Krista Knight’s Crybully will have a reading on September 29th as part of Nashville Repertory Theatre’s Ingram New Works Project. Alicia Haymer directs the story of a “clandestine summit between a failed writer guy and the newly minted author gal he recently cyberbullied.”
jose sebastian alberdi’s bogfriends will have a reading on October 2nd as part of South Coast Repertory’s NewSCRipts reading series in Costa Mesa, CA. Vanessa Stalling directs the new play about “six people coupled—and uncoupled—across place, time, and culture by a bog that has been around for thousands and thousands and thousands of years.”

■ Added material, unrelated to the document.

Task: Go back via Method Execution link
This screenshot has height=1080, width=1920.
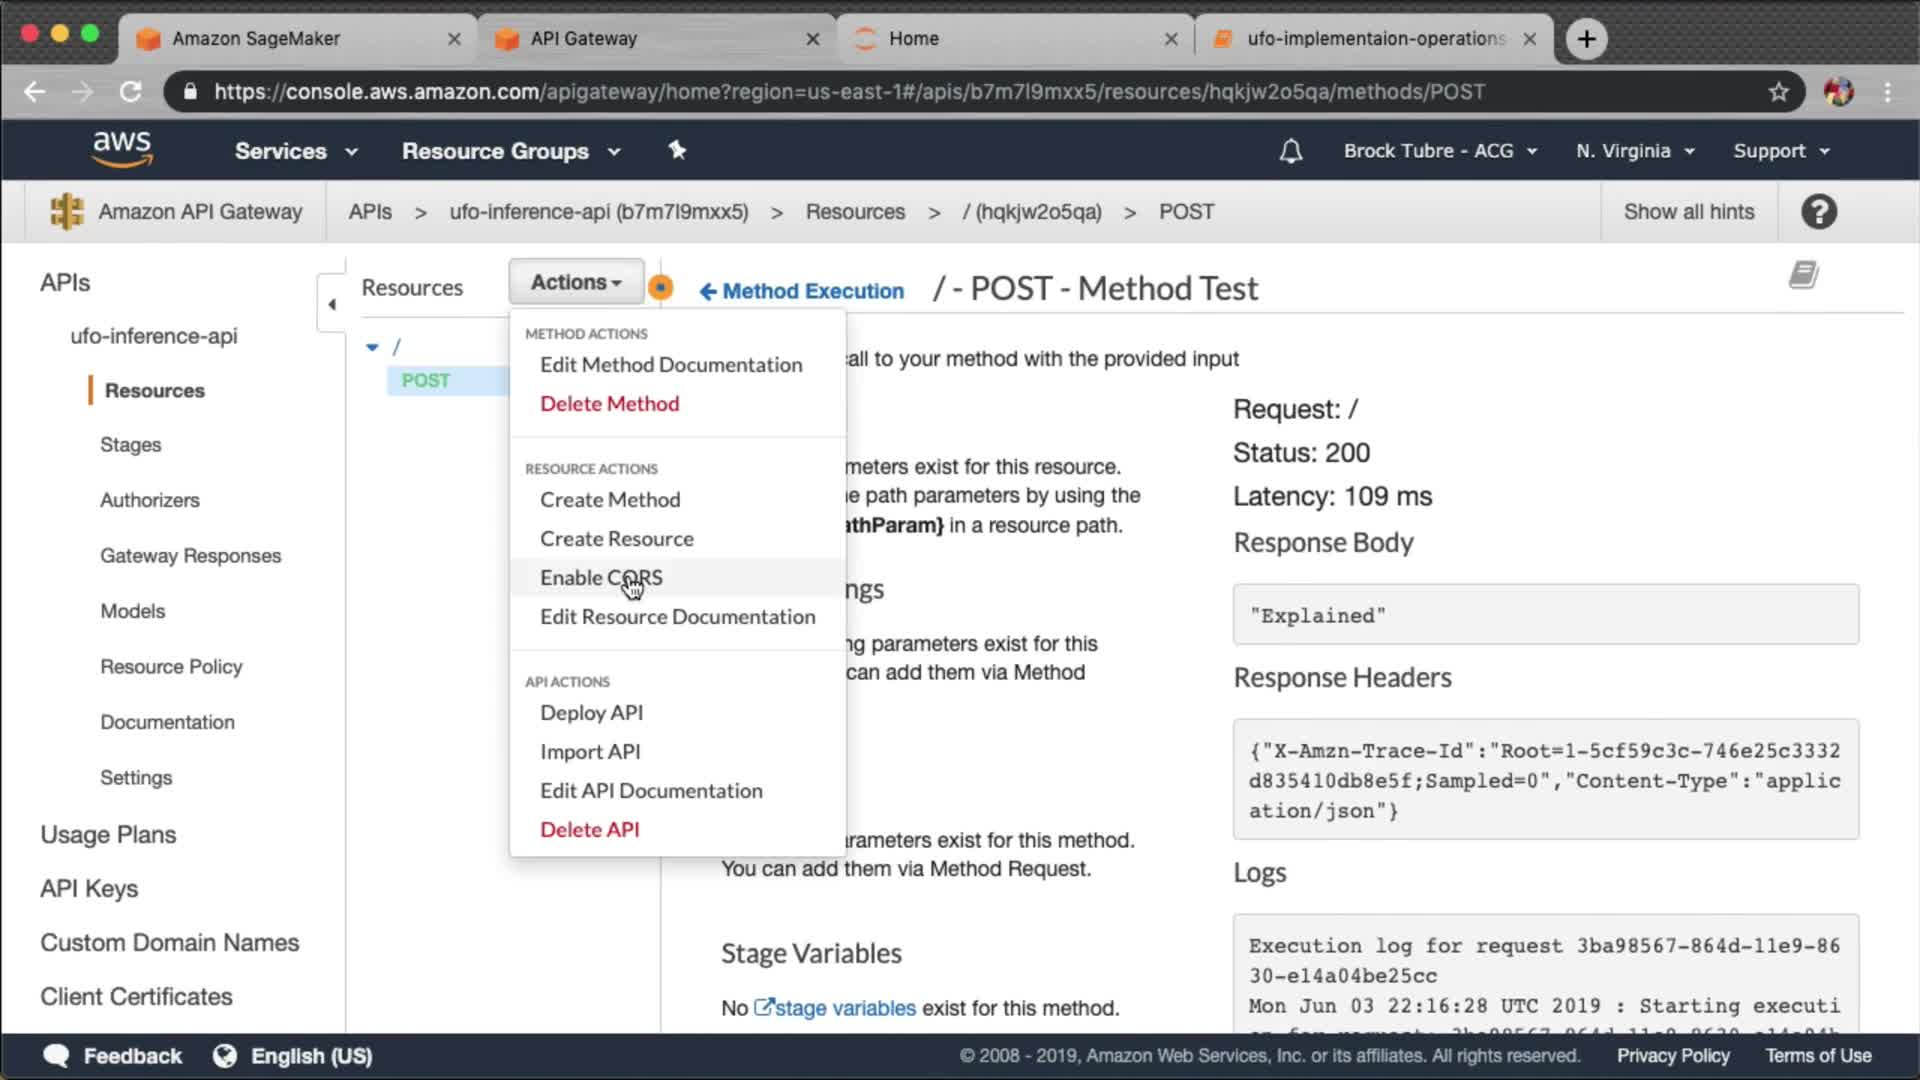Action: [x=801, y=291]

Priya Dahiya’s You and Me and the End of the World will have a performance-in-progress presentation on October 6 & 7 as part of the Kelly Strayhorn Theater’s Freshworks residency series in Pittsburgh. The “digitally sick, nauseatingly young, and fearfully queer play-adjacent performance project” explores “the disconnect between the bewildering psychological excess of living online and the frightening reality of living offline.”
commissions
Manhattan Theatre Club announced the newest Sloan Commission recipients. The commissions for new works surrounding the themes of science, math, and technology were awarded to Nkenna Akunna, Preston Max Allen, Amy Berryman, Liza Birkenmeier and Zack Zadek, Shayok Misha Chowdhury, Alexa Derman, Alex Lin, Sam Grabiner, Keiko Green, Dylan Guerra, Yilong Liu, and Danielle Stagger.
dc theatre week
If you’re not doing anything on Monday night, a reminder that I am moderating this panel discussion, presented in partnership with Theatre Washington and Smithsonian Associates as a part of DC Theatre Week:
DC Theatre Season Preview 2023-24
October 2 from 6:45 - 8:15 PM
S. Dillon Ripley Center
Cost: $20 non-member ticket with promo code 269969
A robust conversation about the depth and range of the upcoming 2023-2024 theatre season in the DC area. Panelists include Nicole Hertvik from DC Theater Arts, Sarah Marloff from Washington City Paper, and André Hereford from Metro Weekly.
Here’s the most DC sentence I’ve ever written: the panel will still happen even if the federal government shuts down on Sunday, thanks to the Smithsonian’s operational contingency funds. (I’ve had post-show conversations canceled for myriad reasons — tropical storms, blizzards, COVID — but Republican inaction would’ve been a new one.)